[WRITTEN TASK 1]:
In the Erlang mailing-list post, whose robust TCP server does Rick Pettit say he has recently been using?

Erlang article #1 on programming.reddit.com

Jeff Wood jeff@REDACTED
Thu Aug 17 22:17:24 CEST 2006


Rick Pettit wrote:
> On Thu, Aug 17, 2006 at 11:30:19AM -0700, Ryan Rawson wrote:
>   
>> Surely you jest?
>>
>> You'd have to break Erlang to insert loops.  First off you'd have
>> variables that need to be changed.  That substantiably breaks Erlang
>> imho.
>>     
>
> Not sure I understand you here. I have recently been using Joe Armstrong's
> robust TCP server, for example, and in that there is the notion of a
> "controller" loop for synchronizing operations among multiple socket handlers.
>
> For "simple servers" (i.e. those not requiring a behaviour like gen_server)
> I see tail-recursive server loop constructs all the time.
>
> Single assignment isn't a problem considering each new iteration through the
> loop allows for new local variable bindings, etc.
>
>   
>> If you want to loop, you probably want to map or fold.  If you need to
>> loop you might want to use gen_server instead, or at the last resort
>> use a tail recursive call.
>>     
>
> What do you think goes on behind the scenes in a map, fold, or even gen_server?
>
> You might be surprised to find that there is a server loop in a gen_server
> (it is what passes the state to gen_server callbacks, and it is what the
> gen_server callbacks return the state to).
>
> Perhaps I misunderstand you.

[TASK INPUTS]:
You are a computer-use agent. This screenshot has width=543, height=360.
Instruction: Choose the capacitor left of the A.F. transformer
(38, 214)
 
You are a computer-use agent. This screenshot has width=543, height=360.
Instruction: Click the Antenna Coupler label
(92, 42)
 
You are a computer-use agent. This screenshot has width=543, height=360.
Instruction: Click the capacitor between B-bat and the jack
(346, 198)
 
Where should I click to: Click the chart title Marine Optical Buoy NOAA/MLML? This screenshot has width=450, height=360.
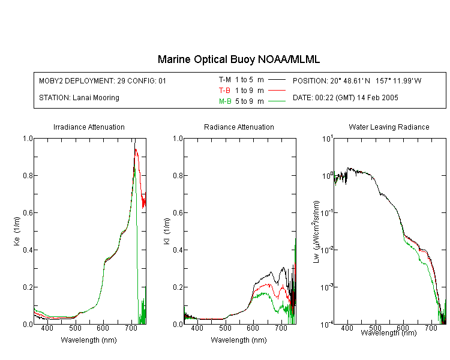(238, 59)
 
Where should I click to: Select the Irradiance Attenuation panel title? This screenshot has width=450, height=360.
(89, 127)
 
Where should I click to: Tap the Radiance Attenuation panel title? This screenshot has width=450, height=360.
(239, 127)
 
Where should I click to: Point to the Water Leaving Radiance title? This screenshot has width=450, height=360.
(389, 127)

[WRITTEN TASK 2]:
Gather every line of the records that contains the word "width".

[TASK ANSWER 1]:
Joe Armstrong's.

[TASK ANSWER 2]:
You are a computer-use agent. This screenshot has width=543, height=360.
You are a computer-use agent. This screenshot has width=543, height=360.
You are a computer-use agent. This screenshot has width=543, height=360.
Where should I click to: Click the chart title Marine Optical Buoy NOAA/MLML? This screenshot has width=450, height=360.
Where should I click to: Select the Irradiance Attenuation panel title? This screenshot has width=450, height=360.
Where should I click to: Tap the Radiance Attenuation panel title? This screenshot has width=450, height=360.
Where should I click to: Point to the Water Leaving Radiance title? This screenshot has width=450, height=360.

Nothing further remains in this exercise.